-- START --

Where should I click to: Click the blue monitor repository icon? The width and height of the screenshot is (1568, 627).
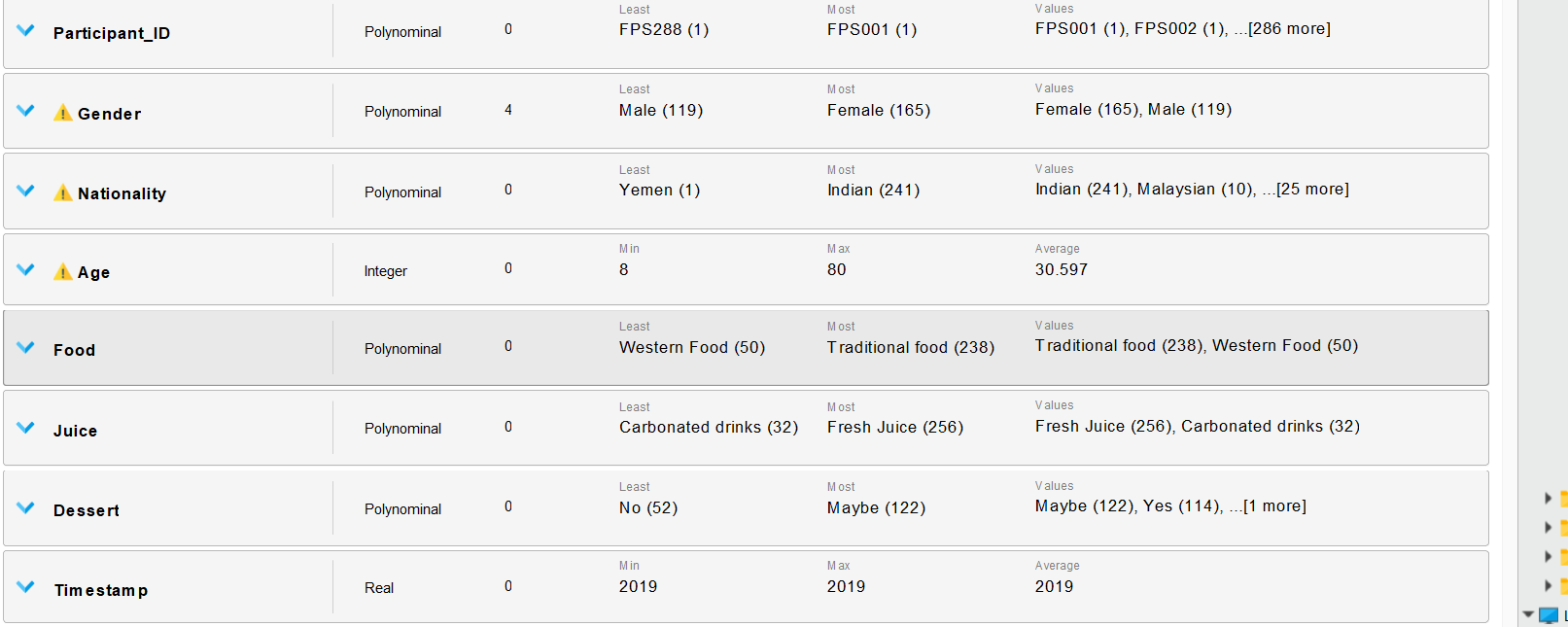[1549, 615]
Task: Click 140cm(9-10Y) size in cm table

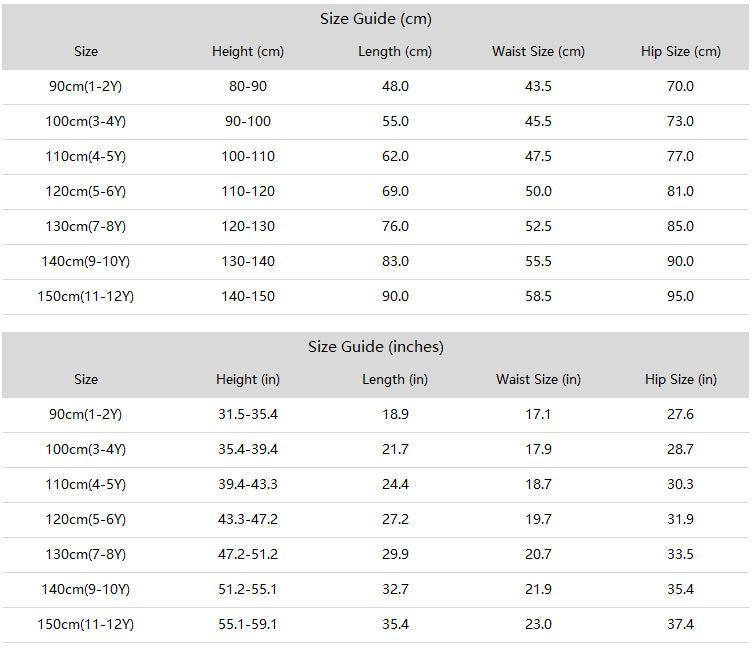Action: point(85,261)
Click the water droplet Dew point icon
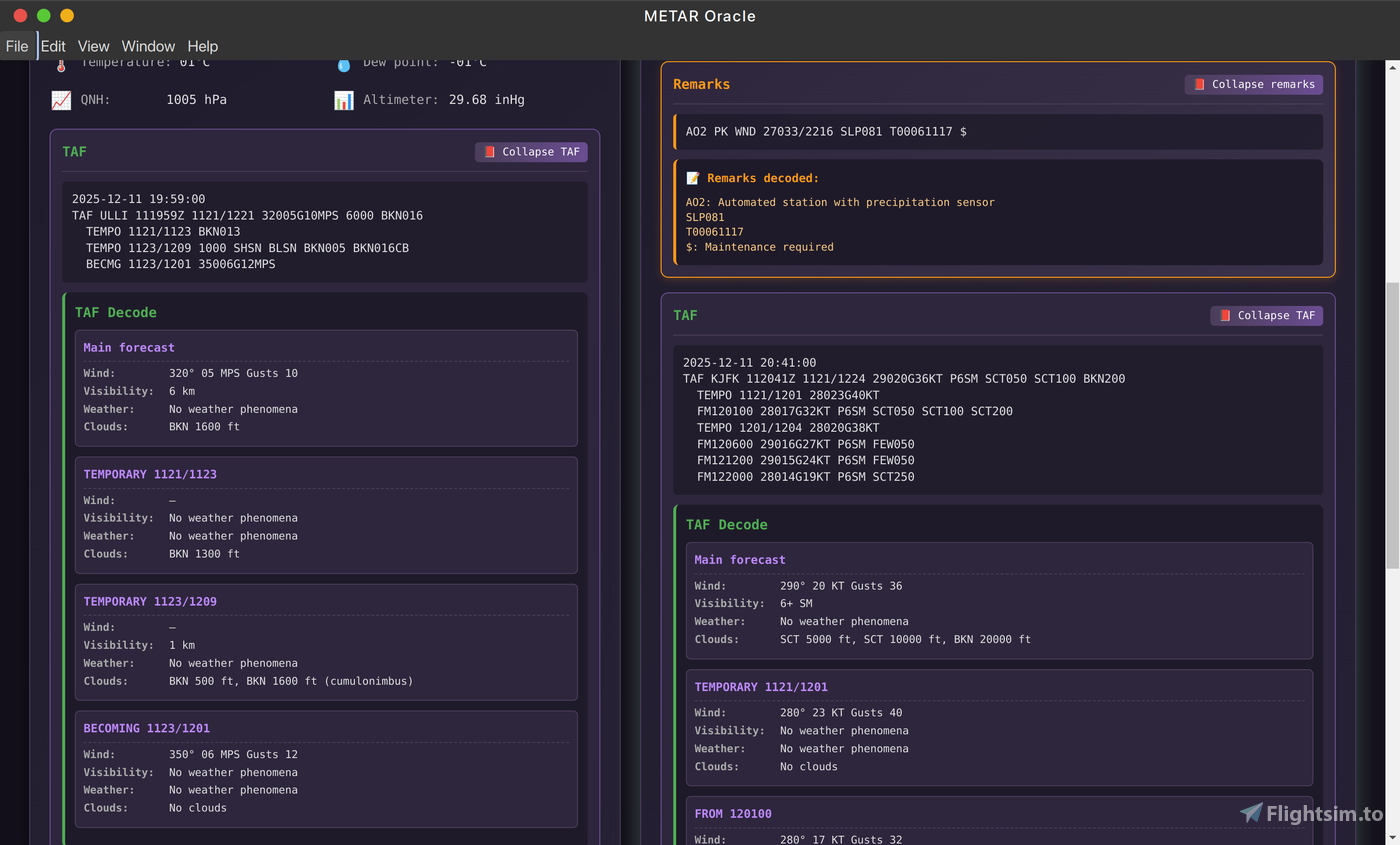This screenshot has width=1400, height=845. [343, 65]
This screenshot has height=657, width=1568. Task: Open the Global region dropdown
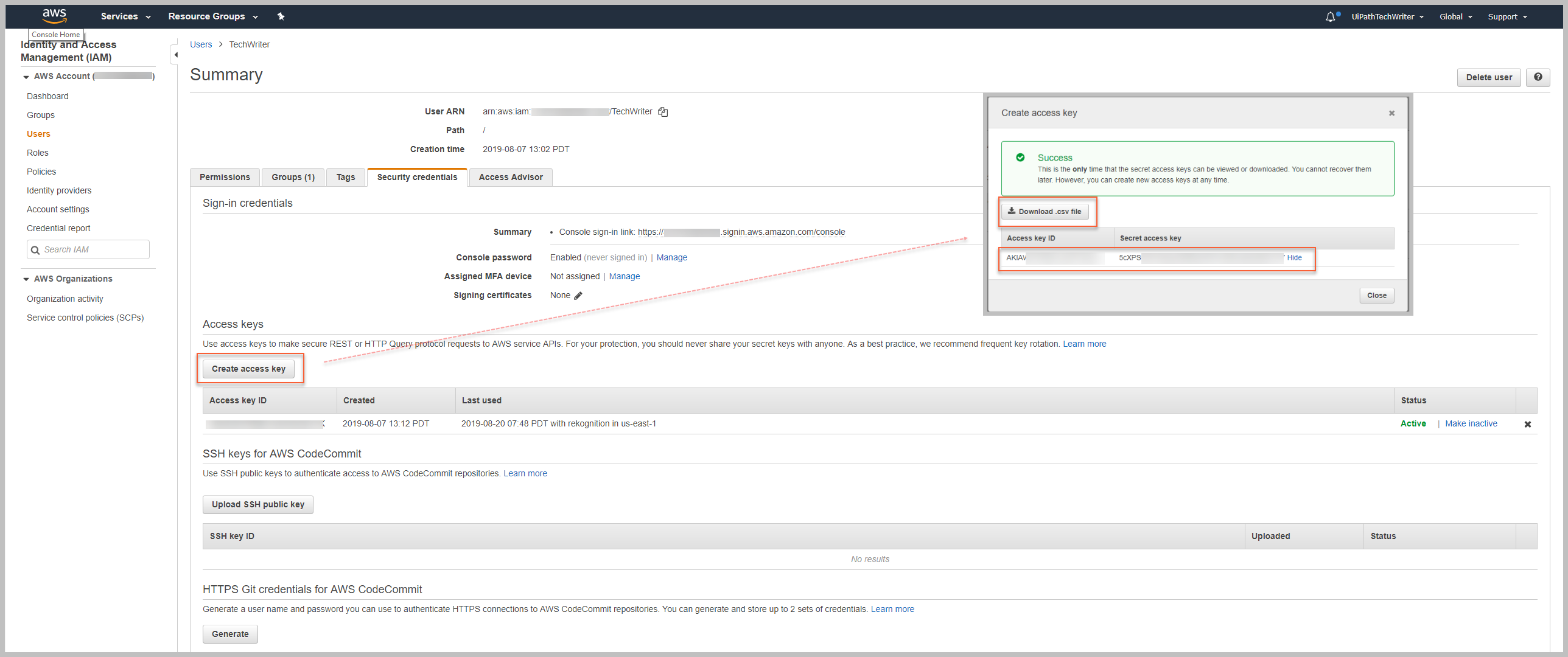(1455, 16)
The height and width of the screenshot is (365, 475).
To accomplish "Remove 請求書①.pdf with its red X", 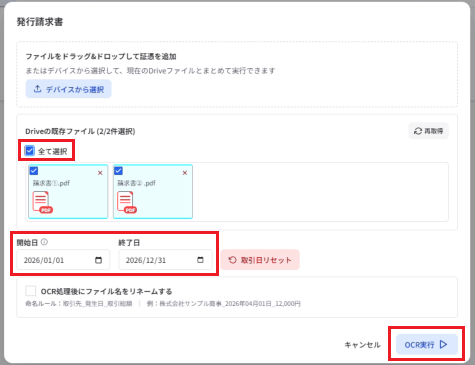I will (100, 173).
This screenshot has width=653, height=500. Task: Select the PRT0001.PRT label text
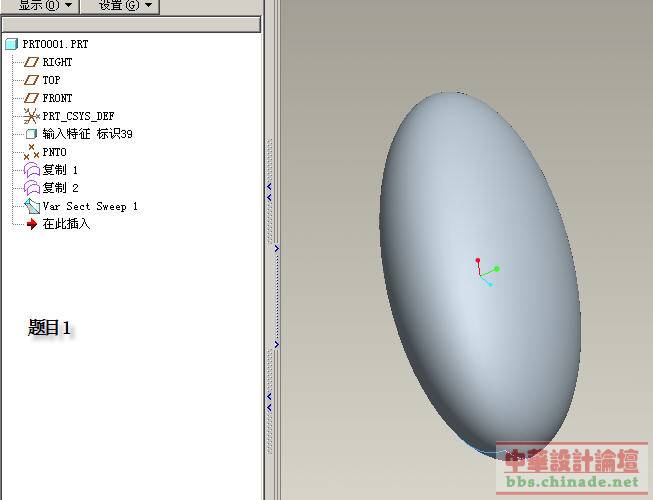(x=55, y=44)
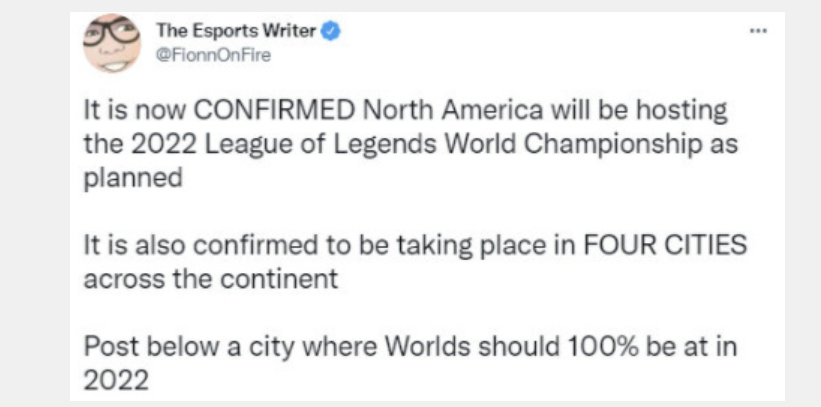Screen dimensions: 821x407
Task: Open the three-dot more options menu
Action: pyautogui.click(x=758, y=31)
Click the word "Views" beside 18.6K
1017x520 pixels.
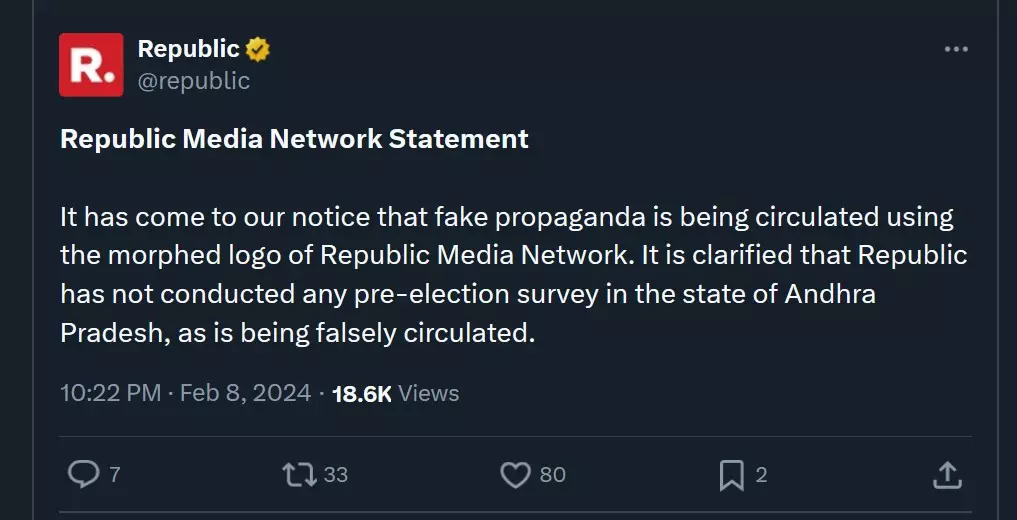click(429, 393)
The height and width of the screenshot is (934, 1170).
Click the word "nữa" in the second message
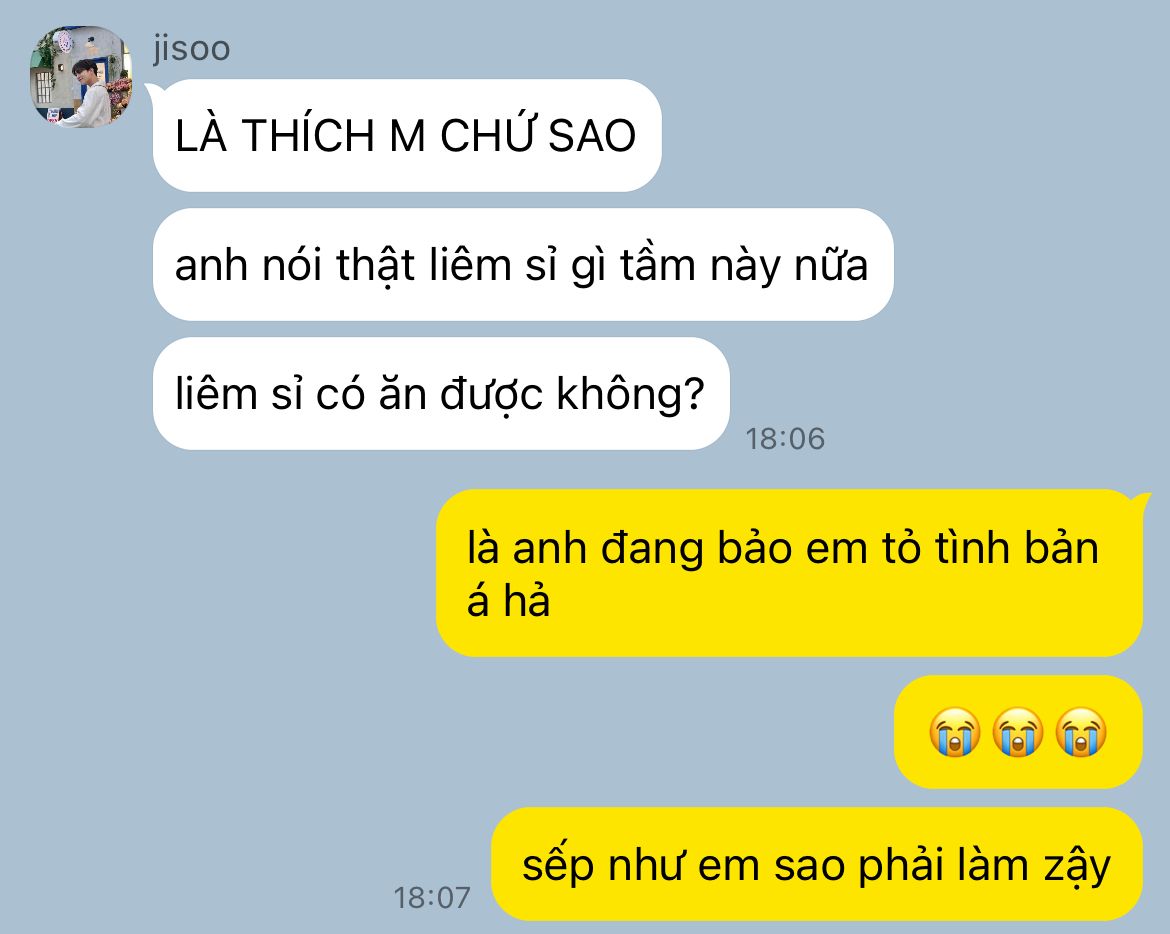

-- END --

» **Goal of the exercise**:
Transcribe the lines between the line containing "This screenshot has width=653, height=500." and the line containing "Action: pyautogui.click(x=758, y=31)", inclusive, leaving the pictures out of your answer.

» **Answer to the task**:
This screenshot has width=653, height=500. Task: Select the PRT0001.PRT label text
(x=55, y=44)
Screen dimensions: 821x407
Task: Open the three-dot more options menu
Action: pyautogui.click(x=758, y=31)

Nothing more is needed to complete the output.